Christie Faces Audit Over Use of Hurricane Relief Money

The commercials were paid for with money from a federal disaster relief package New Jersey received that included $25 million for a media campaign. The Department of Housing and Urban Development, which is conducting the audit, will look into how the contract was awarded and how funds have been used. An audit by the Inspector General’s office, conducted by accounting experts, is different from a criminal investigation, which is carried out by law enforcement personnel when there is a suspicion of official misconduct or corruption.

Calls for an audit were spurred by reports by The Asbury Park Press last year, which found that the public relations firm that won the contract, MWW Group, based in East Rutherford, charged $2 million more than a competitor that submitted a comparable proposal.

A key difference in the bids, the newspaper reported, was that the MWW Group proposal prominently featured the governor in the ads.

Following those reports, Representative Frank Pallone, a Democrat and longtime critic of Mr. Christie, sent a letter to the Department of Housing and Urban Development asking the agency to look into the matter.

“While promoting tourism at the Jersey Shore in the wake of Hurricane Sandy is certainly a worthy endeavor, recent reports have led me to believe that the state has irresponsibly misappropriated funding allocated by Congress from the Sandy aid package and taken advantage of this waiver for political purposes,” Mr. Pallone wrote in August.

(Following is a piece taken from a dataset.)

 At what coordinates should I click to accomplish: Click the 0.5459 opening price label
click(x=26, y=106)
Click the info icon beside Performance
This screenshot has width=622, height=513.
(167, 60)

On Monday, his office announced that it received word from the federal agency that it would open an audit on how the state used federal funds. It is expected to issue a report on the matter in several months.

“I commend the HUD Office of the Inspector General for investigating whether the state properly utilized taxpayer funds for this marketing campaign,” Mr. Pallone said in a statement.

The governor’s office called the inquiry “conveniently timed.”

“Federal agency reviews are routine and standard operating procedure with all federally allocated resources to ensure that funds are distributed fairly,” said Colin Reed, a spokesman for Mr. Christie. “We’re confident that any review will show that the ads were a key part in helping New Jersey get back on its feet after being struck by the worst storm in state history.”

The federal audit comes as the administration is also under investigation by the United States attorney in New Jersey for its role in the lane closings on the George Washington Bridge last September. New Jersey lawmakers have also vowed to continue with their own review and are expected to issue more subpoenas to top officials in the Christie administration.

Assemblyman John Wisniewski, a Democrat who is leading the probe in the legislature, said he expected to call on the governor’s former deputy chief of staff, Bridget Anne Kelly, and his two-time campaign manager and former choice for state Republican Party chairman, Bill Stepien, to testify.

Mr. Wisniewski announced on Monday that he would lead “a newly formed special investigatory committee that will have subpoena power, utilize a special counsel and focus solely on investigating questions surrounding the decision to close access lanes to the George Washington Bridge in Fort Lee.”

“We have made great strides in finding out what actually happened here with this threat to public safety and abuse of power, but so many questions remain unanswered,” he said in a statement.